GIVEN REQUEST:
Scale the coordinates in the answers by 1.75, rounding to whole numbers with halves going up, and rewrite only the lines of the records from the line with "Viewport: 854px width, 480px" up to and including the last line of the records, requests included and their numbers unchanged. Leave the pictures out.

INPUT FOR THIS TASK:
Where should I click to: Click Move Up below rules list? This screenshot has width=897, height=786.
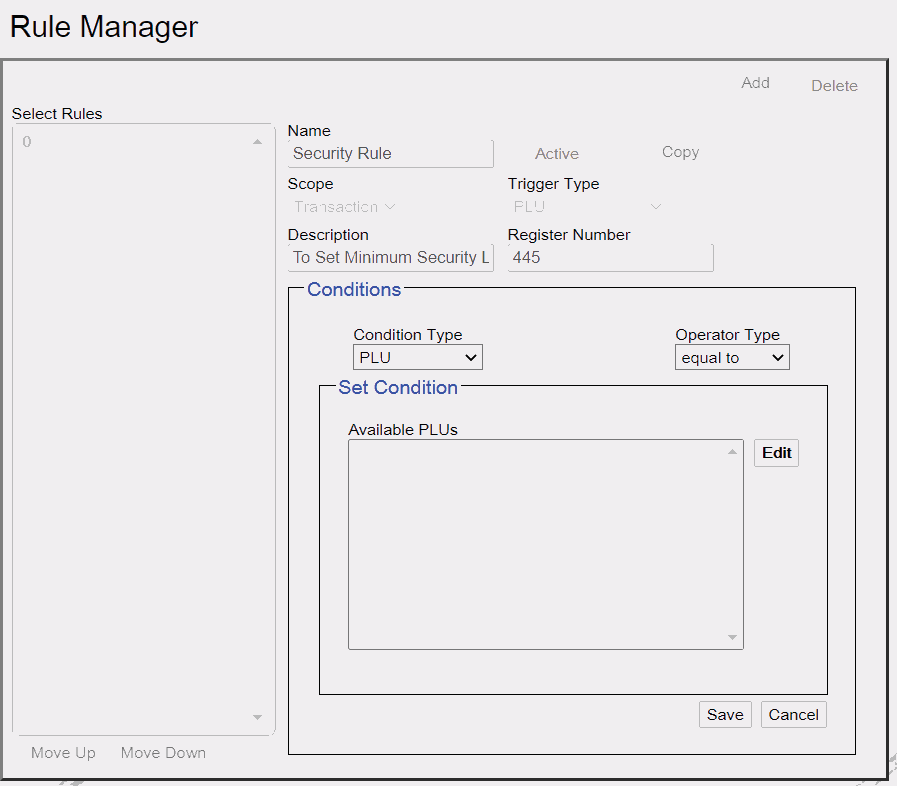63,753
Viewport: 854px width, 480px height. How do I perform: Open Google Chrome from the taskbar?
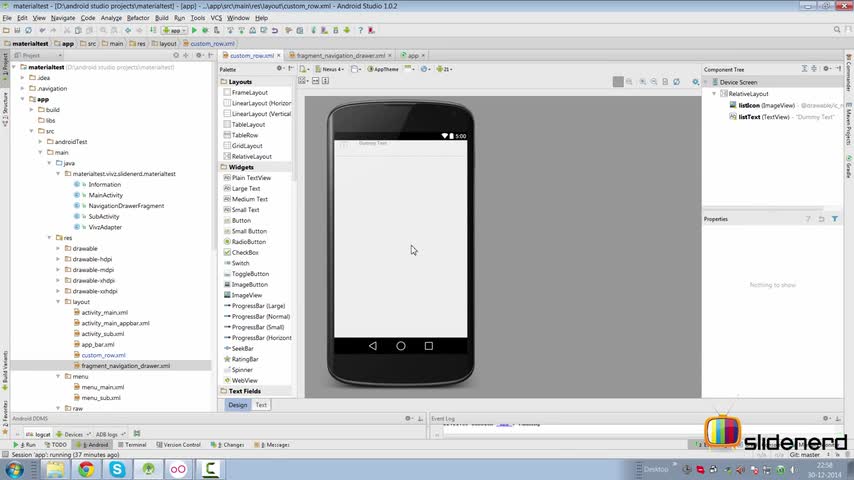(86, 468)
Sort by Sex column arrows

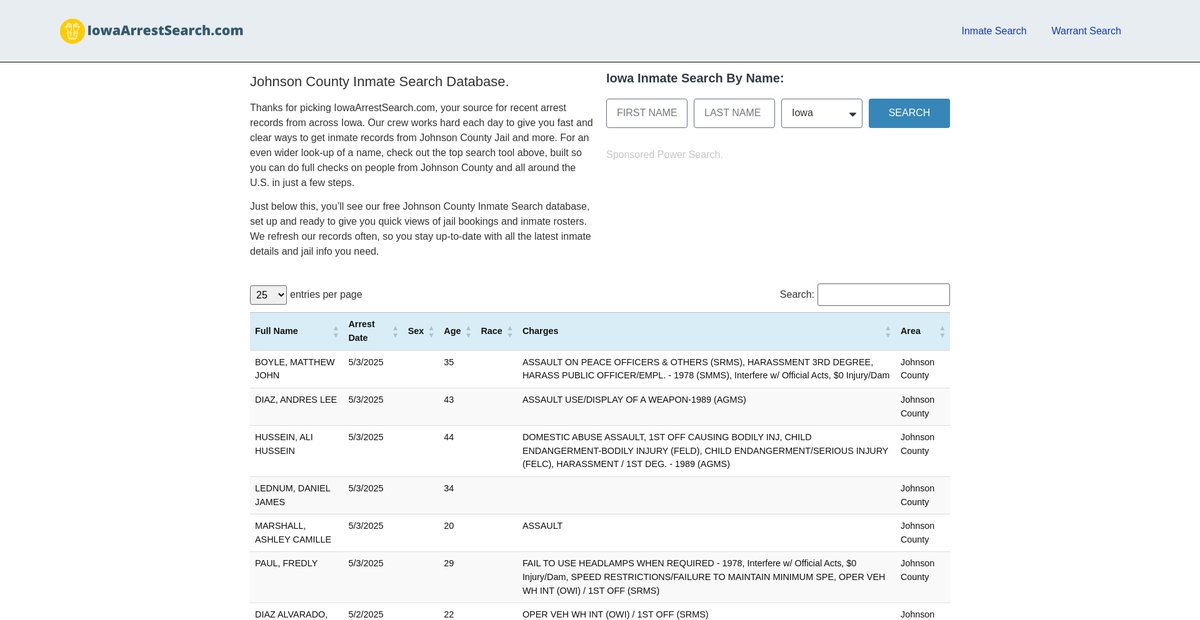[431, 331]
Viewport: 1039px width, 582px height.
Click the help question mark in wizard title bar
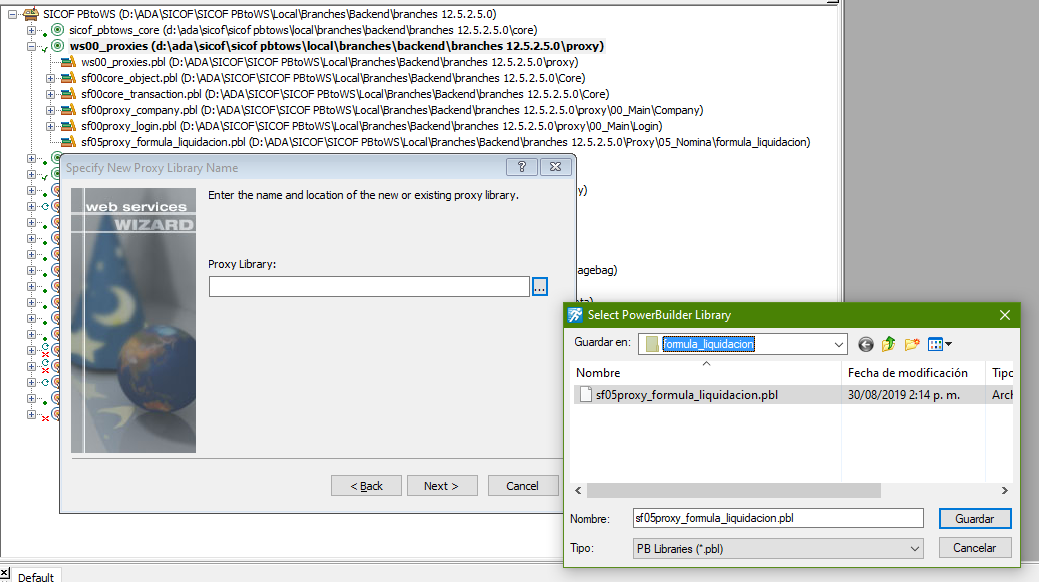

ANSWER TO THE EXERCISE:
Viewport: 854px width, 480px height. How do I perform: Open Google Chrome from the taskbar?
(151, 819)
Sort by Sex column arrows

[754, 579]
Viewport: 1039px width, 582px height.
Click the help question mark in wizard title bar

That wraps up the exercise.